**Work instructions:**
Starting at the beginning of the records and ending at the line that contains "[x=231, y=276]", rewrite them with "carousel" swapped for "slider" and everything else unchanged. Omit the pictures.

START Record set

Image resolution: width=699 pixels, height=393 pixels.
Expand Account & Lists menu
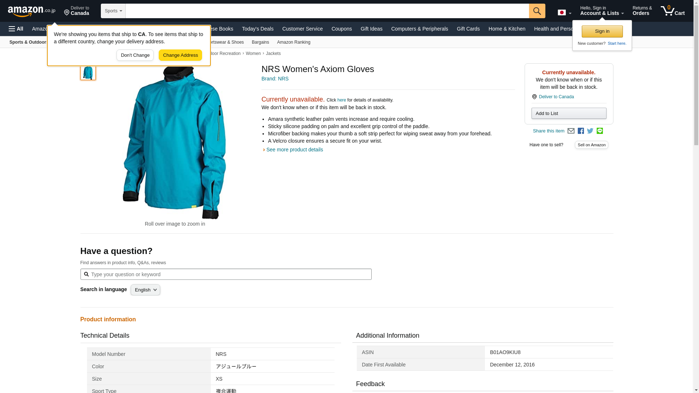(601, 11)
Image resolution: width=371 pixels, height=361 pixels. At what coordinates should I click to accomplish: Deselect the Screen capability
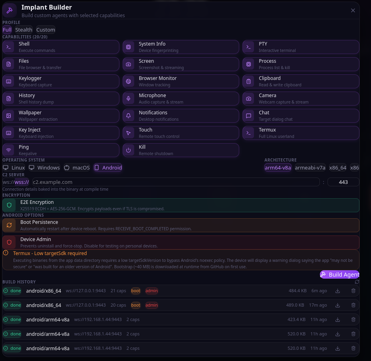(180, 64)
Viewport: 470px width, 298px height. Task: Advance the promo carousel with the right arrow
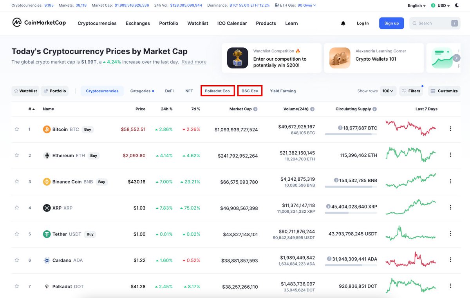coord(457,57)
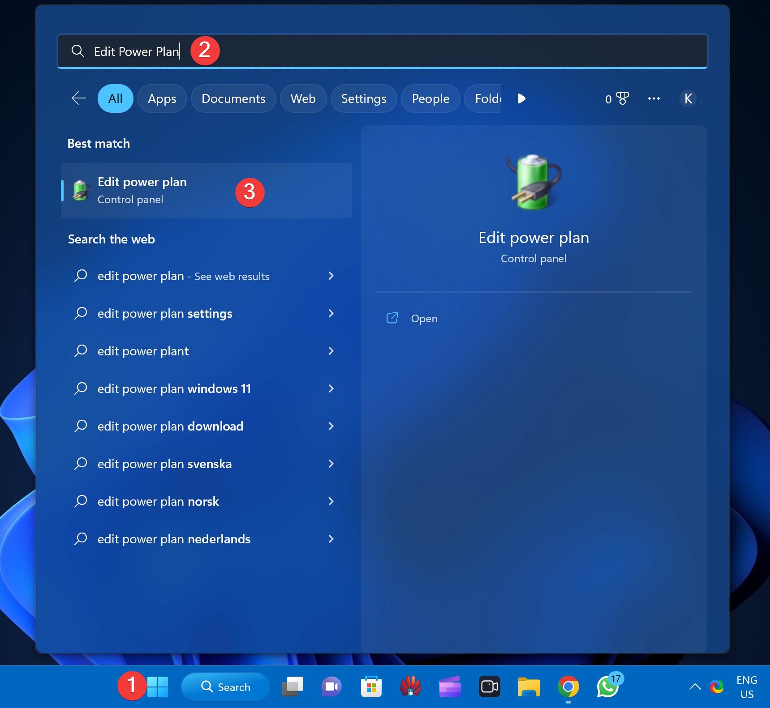Click the See web results link

[x=231, y=276]
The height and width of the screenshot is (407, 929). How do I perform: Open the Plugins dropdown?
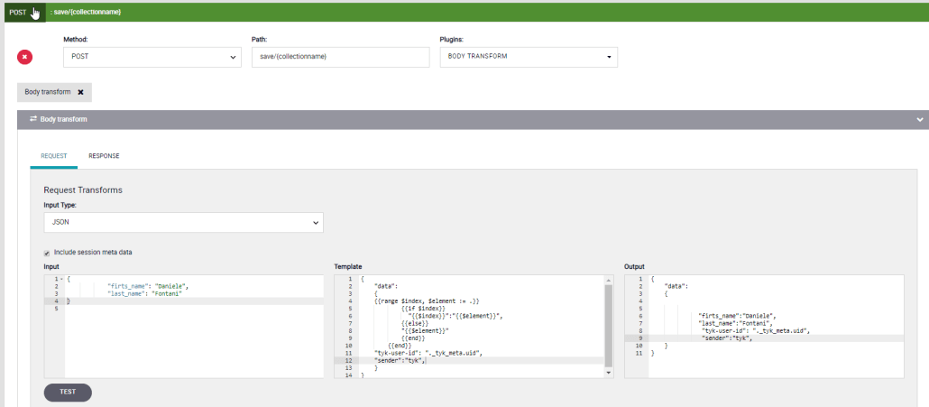[x=528, y=57]
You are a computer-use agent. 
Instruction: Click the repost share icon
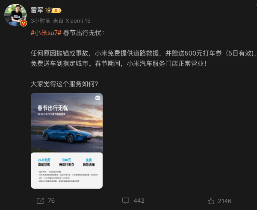[40, 201]
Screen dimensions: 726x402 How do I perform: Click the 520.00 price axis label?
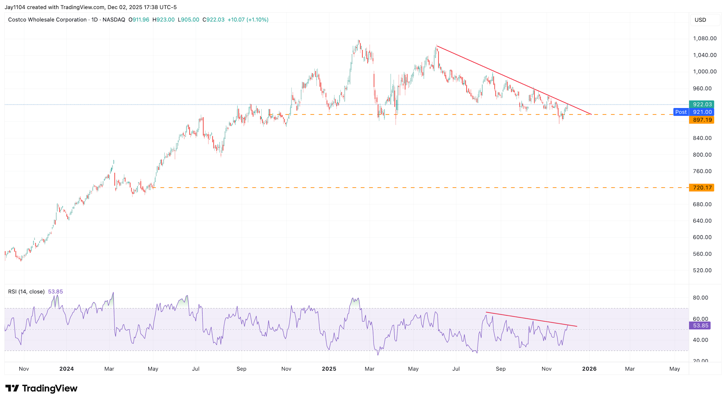coord(702,270)
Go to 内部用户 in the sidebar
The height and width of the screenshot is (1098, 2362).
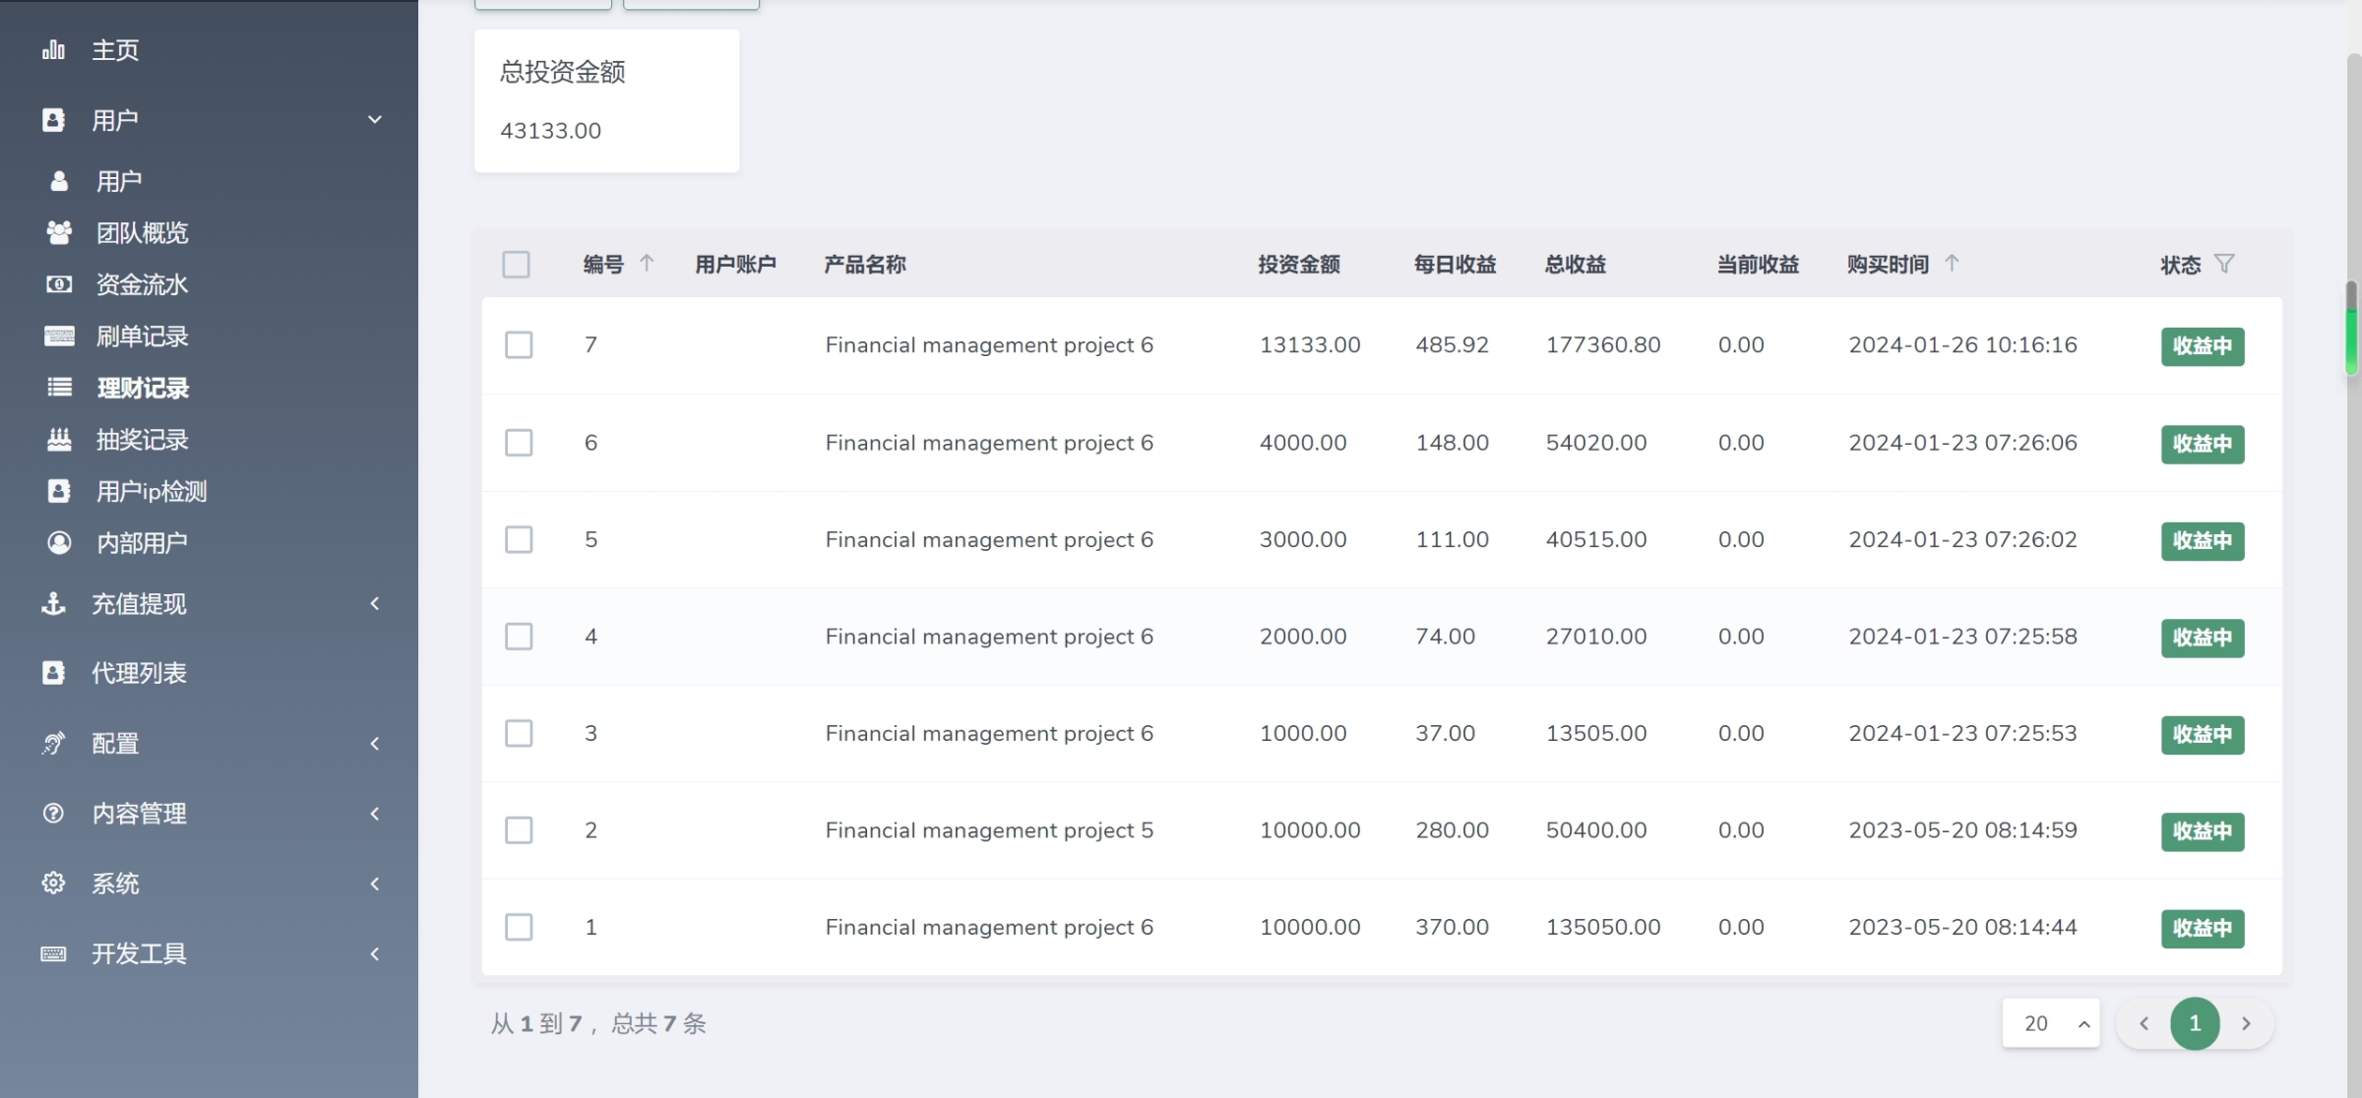(142, 543)
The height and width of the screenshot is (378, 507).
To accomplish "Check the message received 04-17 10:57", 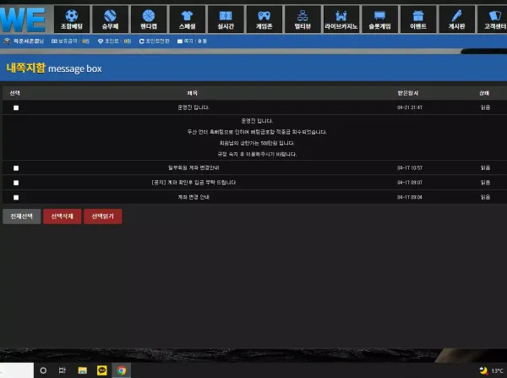I will (16, 168).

END Record set

**Solution for this exercise:**
Image resolution: width=699 pixels, height=393 pixels.
Expand Account & Lists menu
(601, 11)
Image resolution: width=371 pixels, height=361 pixels. At what coordinates should I click to accomplish: Deselect the Screen capability
(180, 64)
Viewport: 470px width, 298px height. Task: Advance the promo slider with the right arrow
coord(457,57)
Click the See web results link

[x=231, y=276]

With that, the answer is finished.